Several years ago, a trend started to rise. I believe it was perpetrated by Pinterest, but perhaps it doesn’t matter who started it. What’s important is that it must stop.
This trend is the infinite scroll.
You know the feature — your looking at a list or a collection of tiles, and when you scroll to the bottom, more list items or tiles appear. Scroll to the bottom of that, and more stuff appears, and it continues on and on….
There are numerous issues with infinite scrolling. Admittedly, some of these issues are based more on what seems to be sloppy implementations, but some of the issues run more against the overall philosophy of the practice. This post isn’t supposed to be too negative though. I’ve included some issues to these common problems as well as the possibility for a better version of the infinite scroll.
1. Broken Back Buttons
This really, really shouldn’t be an issue, but for many websites, they’ve decided to not finish up the job on their infinite scrolling goodness, and make sure that my back button still works. I was just browsing Behance, a website for people who design stuff (many of which design for the web). I made my way quite a ways down their infinite wall of nice looking projects, clicked on one to view it, and then hit my back button, which promptly took me to the top of the infinite wall of projects. I had no idea where in that list I left off, so I gave up and left.
Solution: Don’t break the back button.

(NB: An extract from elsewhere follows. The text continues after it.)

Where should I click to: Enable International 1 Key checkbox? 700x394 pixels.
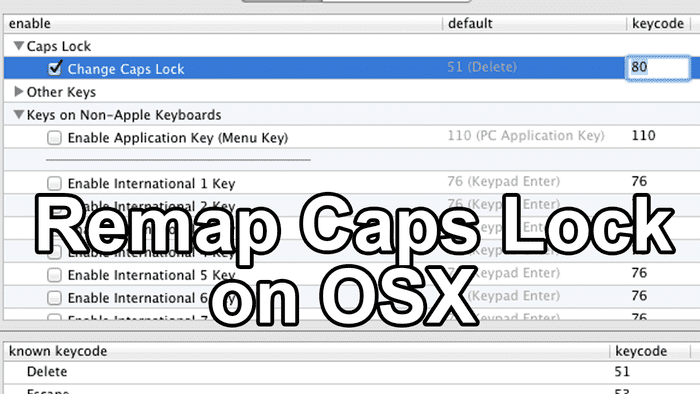point(54,183)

Enough said.
2. No Frame of Reference
Page numbers are nice for remembering where things were. When browsing a big listing of products, links, or any other collection of stuff, I’ll occasionally want to go back and find something that I saw several pages back. I’ll usually have the thought along the lines of “oh, I think that was on page three or four”. I’ll jump back to those pages, and find what I was looking for. With most implementations of the infinite scroll, I don’t have those reference points, making it much more difficult to find what I was looking for.
Solution: Perhaps break the huge list into “pages”, with headings so I can scroll to the “page” where I saw that thing that I was looking for. You can even still have page numbers always visible to help me navigate through the infinite scroll.
3. No Satisfaction
It’s a minor point, but I think I find it mildly annoying that I can never accomplish my goal of reaching the bottom of the page. I’m looking for those little wins in life. A little pat on the back for a job well done, a glass of wine at the end of a long workday, and reaching the bottom of web page. Now whenever I feel like I’m getting close to accomplishing that goal, more stuff appears. Where’s my sense of accomplishment, and why have you taken this from me?

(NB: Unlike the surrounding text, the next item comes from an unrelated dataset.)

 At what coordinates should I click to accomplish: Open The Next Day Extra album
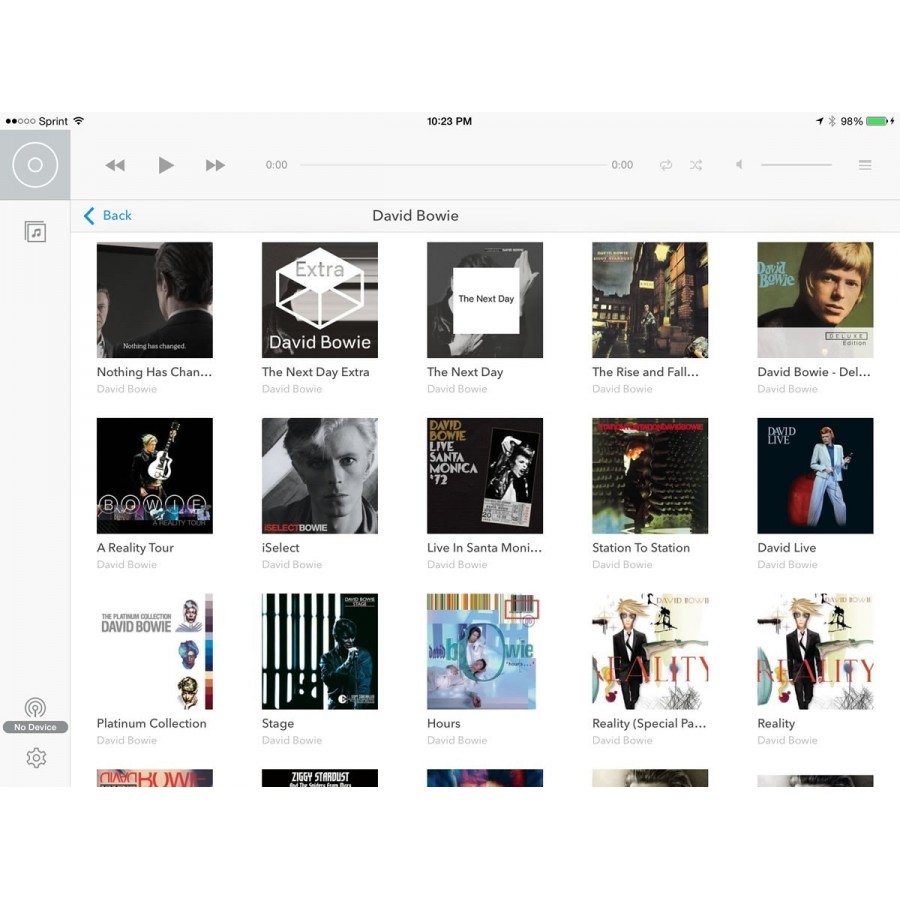pyautogui.click(x=320, y=300)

Solution: Maybe give me some rewards as I scroll down the page. Maybe just some messages that appear that say something like “good job, you made it 212,000 pixels down the page, keep going, you can do it!” I’m mostly kidding on this, but now that I think about it, it’s not a bad idea. Adding in those page numbers mentioned above would probably help with this though.
4. You Just Killed My Browser. Thanks Infinite Scroll
It’s been a while since I’ve experienced this issue, but when this trend was first appearing, I remember browsing several tumblr websites, and eventually I would do so much scrolling that the browser would just sort of give up for me, and crash itself. I guess it had loaded too much stuff, hit its memory limits or whatever, and just died. A crashing browser is generally a bad user experience.
5. I Like My Scroll Bar. You’ve Turned it Into a Liar
I’m mildly conscious of the size of a page, and how much scrolling I have to do based on the size of the draggable handle in the browser’s scroll bar. I can now never trust it, since it changes in size based on how far down the page I have scrolled. Oh, and I’ve also had it so the scroll bar handle shrinks so small, that it’s nearly impossible to grab with a mouse (I do usually use a scroll wheel, but still, I think the point holds).
6. You Tried Putting a Footer on an Infinite Scrolling Page?!
I’ve seen footers try to load, at least for a split second, before the infinite scroll loads more content and pushes it back down out of view. It can be fun trying to reach that footer, and can become a fairly fun little game for a minute or two before I leave your site for something better.
7. So Much For Bookmarking
I like bookmarking pages to come back to later. Perhaps I don’t need to really bookmark page five of a gallery of website thumbnails, but who are you to decide for me?
A Better Way
There are advantages to infinite scrolling, including the lack of reloading the entire page and presenting the visitor with a continual stream of the goodness they’re seeking. I think there is a way to do infinite scrolling that is still nice from a user’s perspective. This would include:
- Creating pagination as you scroll through, and having good ol’ page numbers always visible would help. As you scroll down the page, the current page number is highlighted.
- Update the URL. As you scroll, the URL is updated so I can bookmark that section for later.
- Oh, and make sure you don’t break that back button.